Tuesday, June 17, 2008

and then there was...

THE TEN COMMANDMENTS


No, there wasn't a raging bush of fire that spelt out these items to me. But they're as important. Like cows for Hindus, grains for Sudanese refugees, or autonomy for native Tibetans, the items below must be kept sacred.



1. You shall be a student in my class. To survive the linguistic jungle where big words are fat elephants ready to pound on you, make sure you have the right weapons. An impressive short list will include your pen, one whole sheet of paper, and notebook. Jot down notes whenever you can. Do not hesitate to bug me with your questions. I'd welcome them the way evening gives way to morning – smooth and painless. I'm not going to be a perfect teacher. But you sure should expect the best that I can be every time we meet.
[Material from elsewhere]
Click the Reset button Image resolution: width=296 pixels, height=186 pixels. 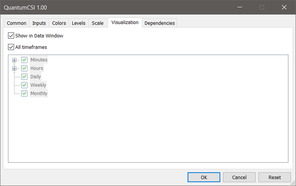click(274, 177)
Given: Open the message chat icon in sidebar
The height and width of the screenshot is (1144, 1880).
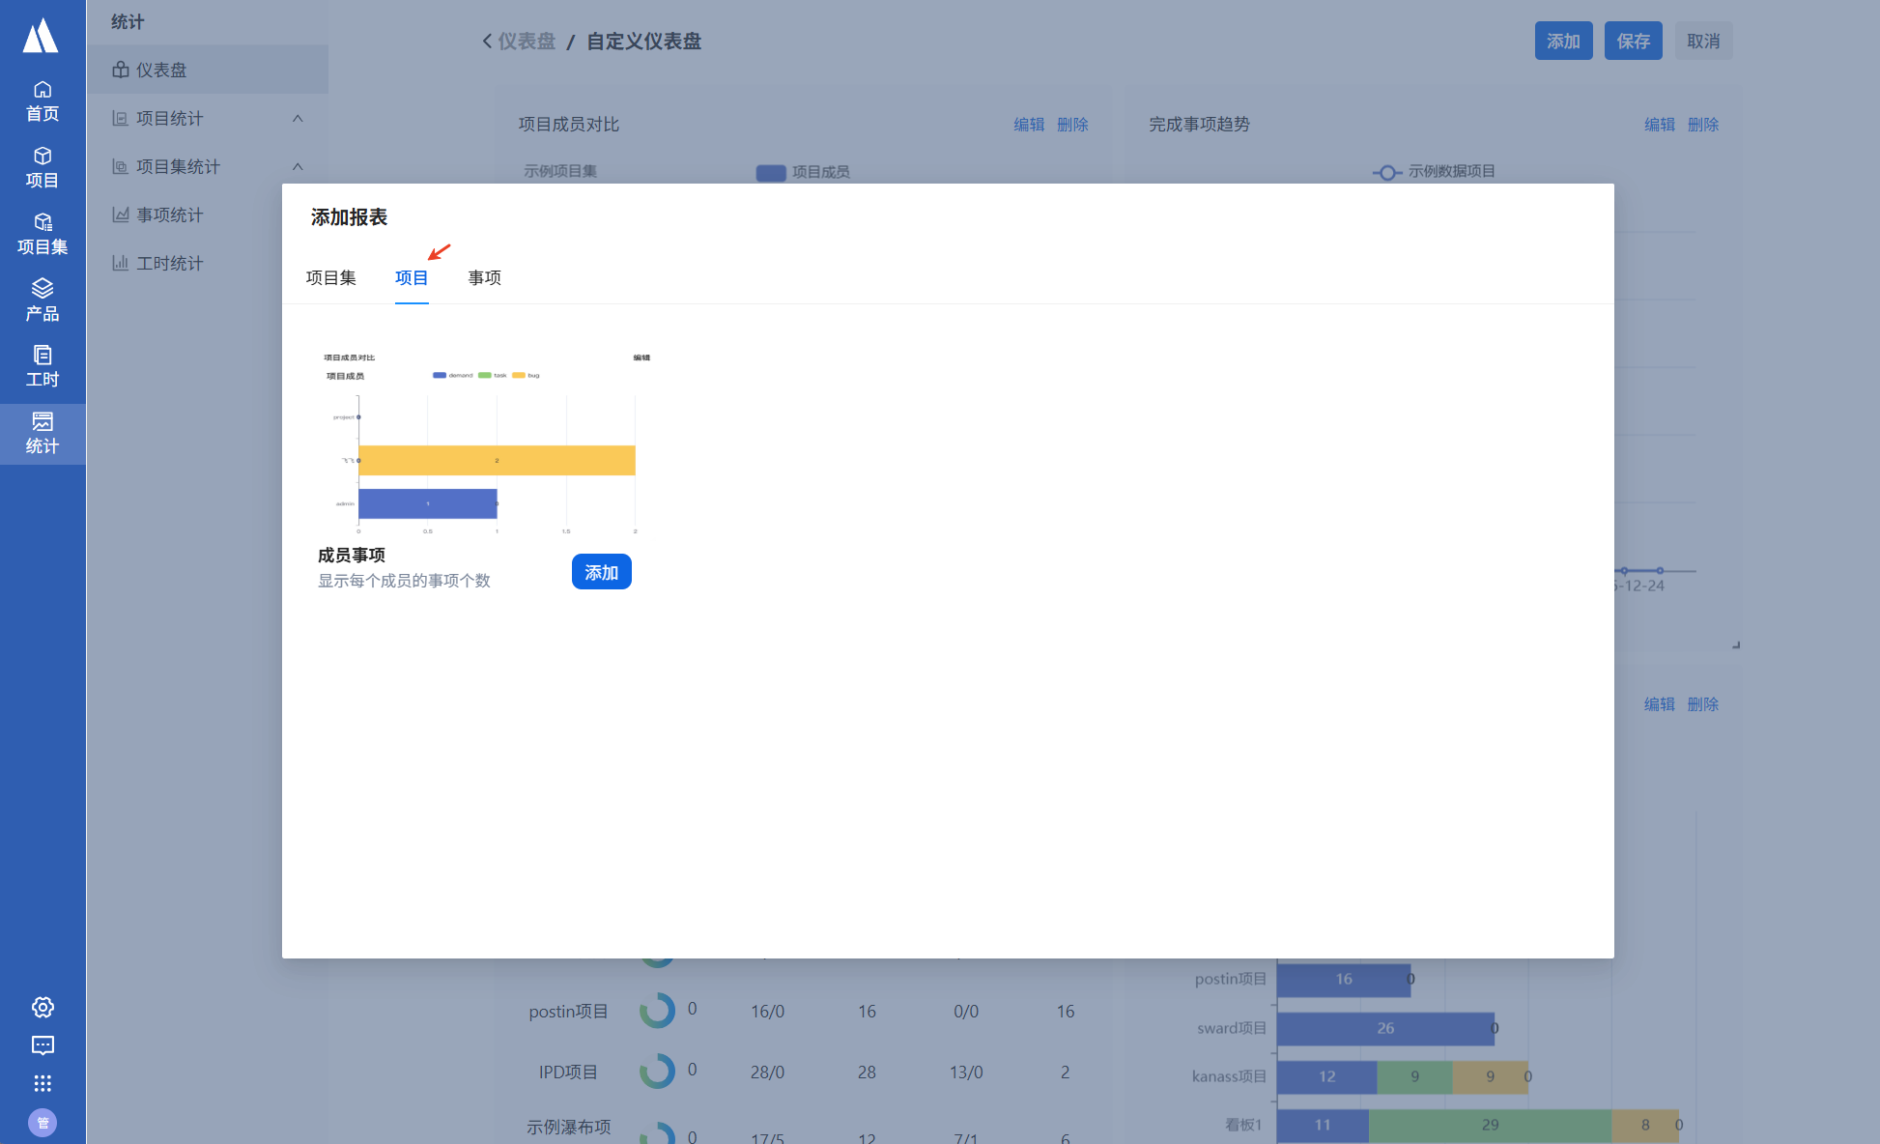Looking at the screenshot, I should [43, 1045].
And nothing less is expected from you.

2. You shall be responsible for your own education. We expect you to attend class regularly, but if you're only reason for absenting yourself is that there's this important basketball game you had to catch or an appointment with your hair stylist that cannot be rescheduled or your dog has just died and you were busy fuzzing over its funeral, never attempt to bug me about giving you a makeup quiz or an extension for your requirement. Unless, of course, if you are up to an hour-long homily from me about the mission and vision of this school. Considerations will be granted, yes, but not loosely to pedestrians who come and leave class as they wish.

3. You shall keep an open mind. In class, you'll be asked to argue both in favor of propositions or principles you do not personally subscribe to. There's allowing priests to marry, chemically castrating rapists, euthanizing terminally ill patients, and tons more of topics which will make you feel like toothpaste lubed out of its shelter. An open mind is always willing and ready to look into new angles. Some people call it “bula”. We refer to it as “critical bubbles”.

4. You shall practice honesty at all cost. Cheating will be meted with the full force of the school's rules and regulations. Accomplices to the crime will be penalized as well. Equally. I firmly believe that the classroom experience must resist the abominable culture of tolerating cheating which happens outside. Your insurance company is a hoax. Your parents' taxes are pocketed by cheats. Your president is a fake. But you're not going to be next in line.

5. You shall respect the law on intellectual property rights. Boy, someone's work is his work. Not yours. Just because you agree with the writer's opinion does not mean you could as easily claim it as your own and submit it to me. Cite your sources. Pen your own thoughts.

6. You shall follow format for written assessment activities. I'd issue the format in accomplishing all short quizzes in class. The most basic is that it should bear your name, course and year, date and section all written on the upper right corner of the paper. Only black or blue pen will do. For your requirements, simply encode them on a short bond paper bearing the details required. And we only use Tahoma, font size 12, double-spaced for the main text. You need not decorate your paper with buttons, laces, pebbles, fish scales, or raging crayons spread all over. I am not a fan. Your crisp ideas and basic presentation will do.

7. You shall respect your mates. You may think you're the brightest dude or gal in campus, but misplaced arrogance will be fined harshly. In class, we share our ideas, and respect individual points-of-view regardless of how weird, obscene or alien-sounding it is. We rebut arguments we do not agree with, and strongly show agreement or opposition to proposals presented, but never do we hit a person below the belt.

8. You shall abide by deadlines. When the deadline expires, you'll be given a three day deadliest deadline grace period. We do not include Sunday in the said grace period. Penalties in the form of point deductions will be applied. No mercy shall be given after this time period has elapsed.

9. You shall check this online portal regularly. Don't tell me I didn't warn you. I shall post everything you need here. We have several computer laboratories in school. Make those pc's do some intelligent work. If the lab's full, and you catch someone shamelessly drooling over Friendster, muster all energy you can and march towards that person, then threaten to cause her a nosebleed due to a barrage of mutinous oral arguments if she doesn't yield her seat to you. This part is called “application of learning”.

10. You shall graduate from this class “with honors”. There's no Dean's List for a moral life, but I prayyou take it seriously. I hope that from this class you learn not just to verbally wrestle with your mates, but also the responsibility that goes with it. If you patiently scour the pages of history, you'll discover how the power of speech has been used and misused by many. From tyrants like Hitler to Marcos, words have been transformed into persuasive tools of propaganda that saw man descend to the pits of civility. I hope you help write a page unlike before, and use the same powerful tool to become better human beings.